At present, the world faces not only the COVID-19 pandemic but also the emergence of another infectious disease, the Marburg virus. First identified in 1967, Marburg virus disease (MVD) belongs to the same family as the Ebola virus, and can cause severe illness with high mortality rates. Given the recent cases of MVD in West Africa and the potential for international spread, it is essential to learn more about the virus, its transmission, and the measures to prevent its spread.
What is the Marburg virus?
The Marburg virus is a filovirus that causes severe hemorrhagic fever in humans and nonhuman primates. The virus is named after the city of Marburg in Germany, where the first recognized outbreak occurred among laboratory workers exposed to infected African green monkeys imported from Uganda. Since then, sporadic cases and outbreaks of MVD have been reported in various African countries, such as Angola, Democratic Republic of the Congo, Kenya, South Africa, and Uganda. The natural reservoir of the virus is still unknown, but it is believed to be a fruit bat or a similar species.
How is the Marburg virus transmitted?
The Marburg virus can be transmitted from animals to humans, from humans to humans, and from infected materials to humans. The most common way of transmission is through direct contact with bodily fluids, such as blood, vomit, feces, urine, sweat, saliva, or semen, of infected individuals. The virus can also be spread through the use of contaminated needles, medical equipment, or other objects that have been in contact with infected fluids. In addition, the virus can be transmitted through close contact with infected animals, such as bats, monkeys, or rodents, or their tissues or fluids, especially during hunting or butchering. The virus can survive in the environment for several days and can be infectious on surfaces, such as clothes, bedding, or furniture, that have been contaminated with infected fluids.
Can the Marburg virus be transmitted from human to human?
Yes, the Marburg virus can be transmitted from human to human through close contact with infected individuals or their fluids. The virus can enter the body through the mucous membranes, such as the eyes, nose, or mouth, or through open wounds or cuts on the skin. The virus can also be spread through aerosols, such as coughs or sneezes, that contain infected droplets. The risk of transmission is higher in healthcare settings, such as hospitals or clinics, where the virus can spread rapidly among patients, caregivers, or visitors. However, the risk of transmission in the general population is relatively low, as MVD is not highly contagious and requires direct contact with infected fluids.

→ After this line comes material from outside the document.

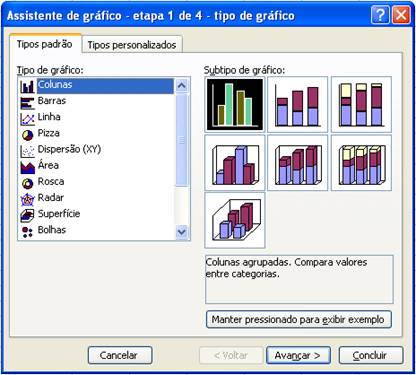Choose the 3D columns subtype at bottom
This screenshot has width=416, height=375.
click(235, 220)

What are the symptoms of Marburg virus disease?
The symptoms of MVD usually appear within 5 to 10 days after infection and include fever, headache, muscle aches, weakness, fatigue, and abdominal pain. Later symptoms include nausea, vomiting, diarrhea, chest pain, cough, and bleeding from various organs, such as the eyes, nose, mouth, or rectum. The disease can progress rapidly and lead to shock, multi-organ failure, and death within 7 to 10 days. The mortality rate of MVD varies between 23% and 90%, depending on the outbreak and the healthcare conditions.

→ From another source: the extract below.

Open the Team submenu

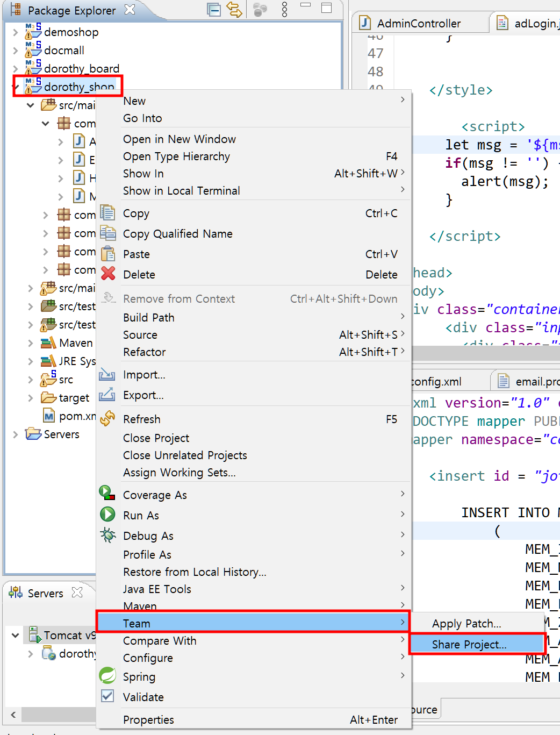137,623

How to prevent Marburg virus transmission?
The prevention of Marburg virus transmission requires a combination of personal, community, and healthcare measures. The following are some of the recommended measures:
- Avoid contact with bats, monkeys, or other wild animals, especially during hunting or butchering.
- Wash hands frequently with soap and water, especially after handling animals or their products, or caring for sick people.
- Use personal protective equipment, such as gloves, masks, and gowns, when in contact with infected individuals or their fluids.
- Practice safe burial procedures, such as avoiding direct contact with the body, and disinfecting the environment.
- Strengthen healthcare systems, such as improving infection control measures, training healthcare workers, and providing adequate supplies and equipment.
- Conduct surveillance and outbreak response, such as identifying cases, tracing contacts, isolating and treating patients, and mobilizing public health resources.
In conclusion, the Marburg virus is a dangerous infectious disease that can cause severe illness and death. While the transmission of the virus from human to human is possible, the risk of transmission in the general population is relatively low. To prevent the spread of the virus, it is important to follow the recommended measures, such as avoiding contact with wild animals, washing hands frequently, and using personal protective equipment. By raising awareness and implementing effective prevention and control measures, we can reduce the impact of the Marburg virus on public health and global security.